There have been grumblings that McGregor could retire from combat sports after the match – win, lose or draw. With this paycheck and his previous 24 months of work, he’s already made enough to live like a king for the rest of his life.
He’ll certainly never see a single payday like this in any future UFC outings.
McGregor has previously discussed an exit plan from MMA because of the dangers of brain damage. What better way to ride off into the sunset than banking a $100 million retirement package?
Lastly, if he wasn’t before, McGregor will certainly be a household name after his match with Mayweather. That opens the door for global endorsement deals, acting roles and countless business opportunities – all of which won’t put his body and brain at risk.

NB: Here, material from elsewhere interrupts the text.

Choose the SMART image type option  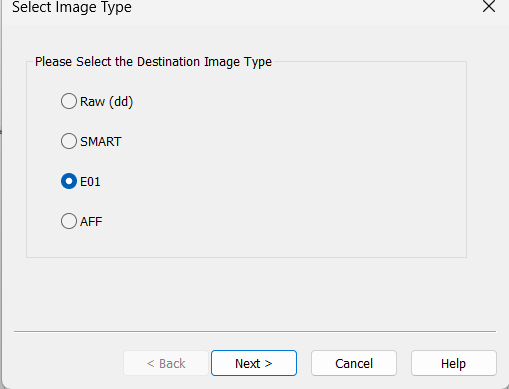pyautogui.click(x=91, y=141)
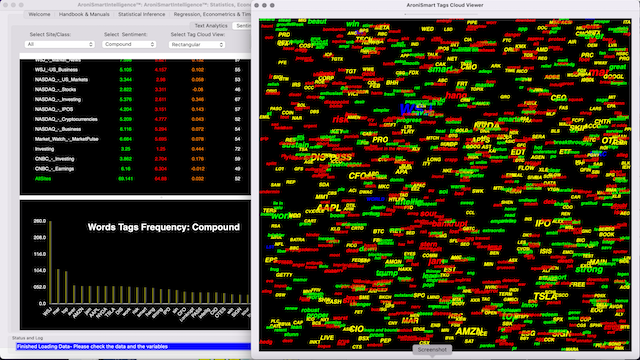Image resolution: width=640 pixels, height=360 pixels.
Task: Switch to the Welcome tab
Action: (39, 14)
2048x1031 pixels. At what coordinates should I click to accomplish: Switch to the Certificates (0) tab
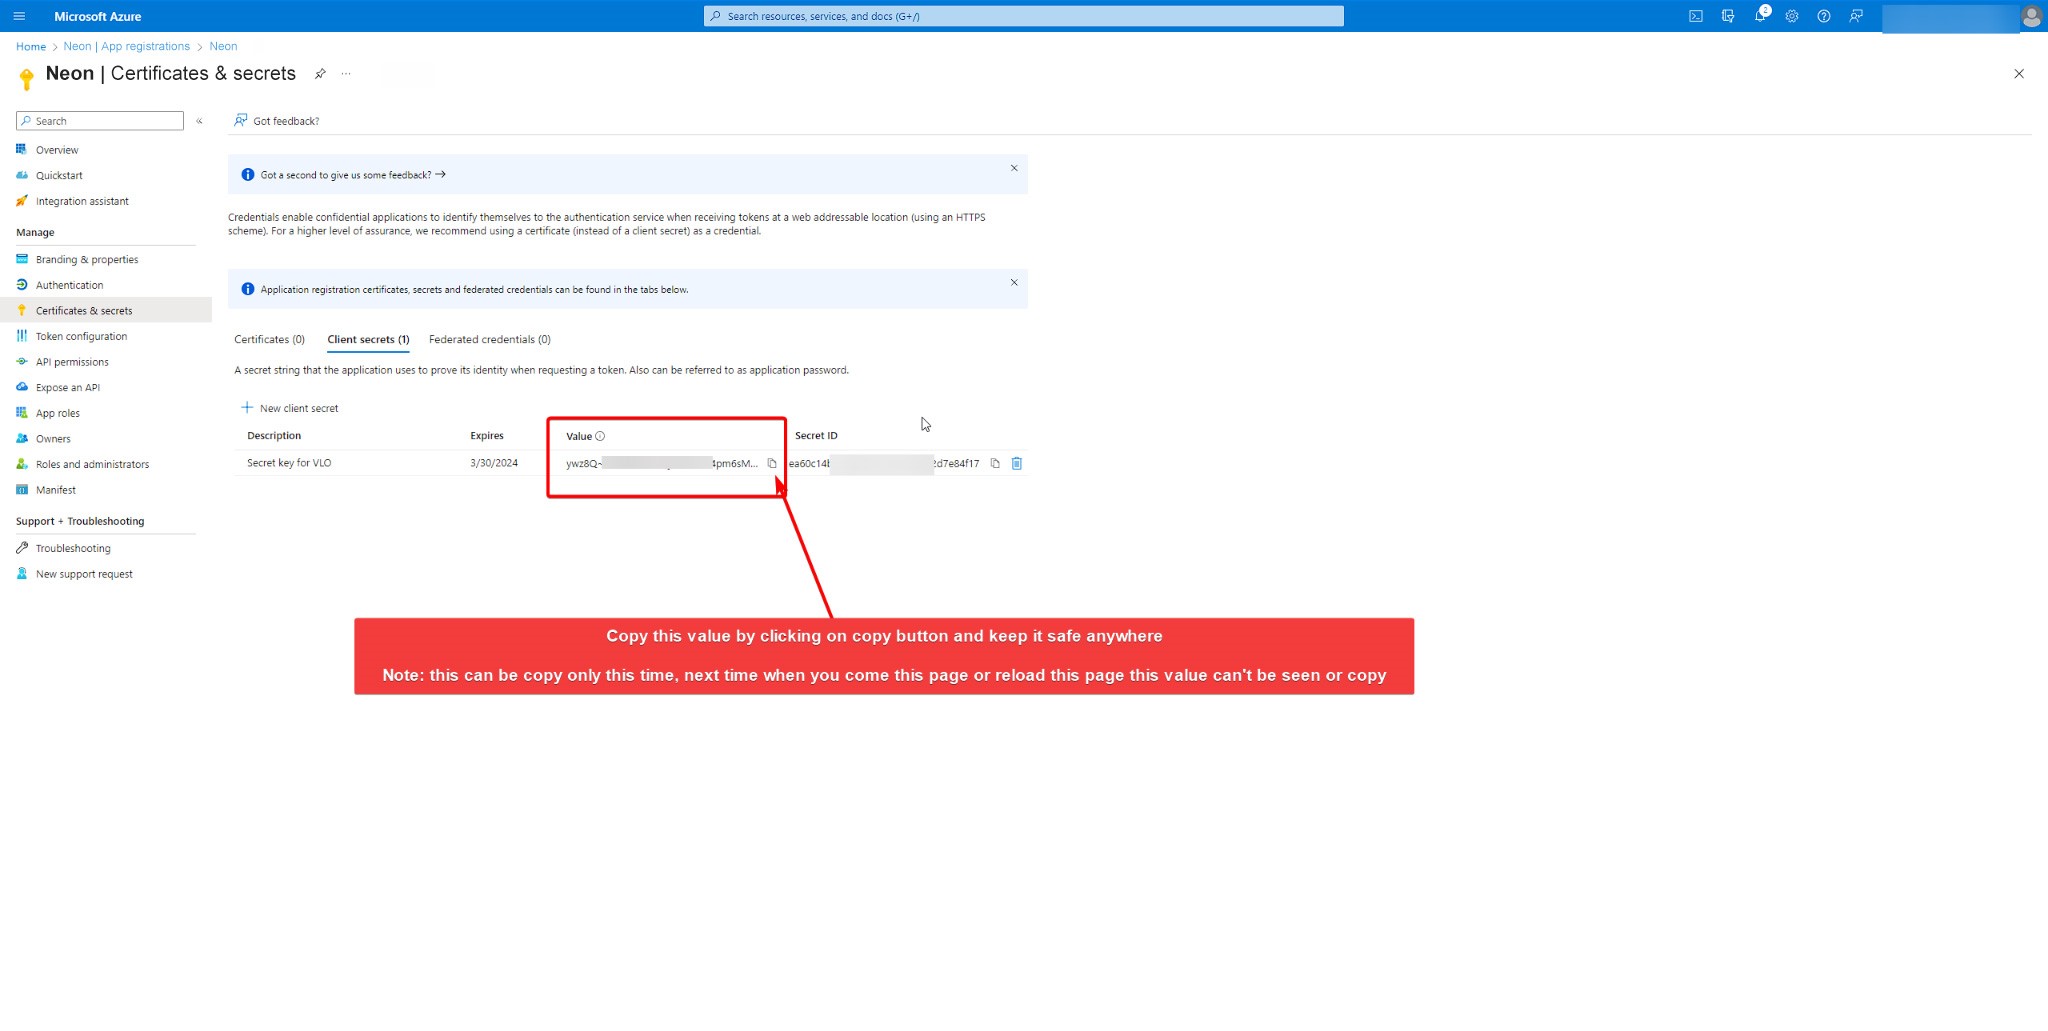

McGregor has solid hands, even Mayweather admitted as much. However, his best (and only) chance is a puncher’s chance. All it takes is one trademark left hand. The problem is, that’s what all of Mayweather’s past 49 opponents said before they discovered it was nearly impossible to locate and time him.
On the flipside, what if?
White professed McGregor will be the “biggest athlete on earth” if he serves up an upset special to Mayweather.
I’m sure it’s easy for boxing purists to tell McGregor to walk away from $100 million when he has everything to gain. I’m certain they’d be willing to leave that kind of money on the table if the roles were reversed…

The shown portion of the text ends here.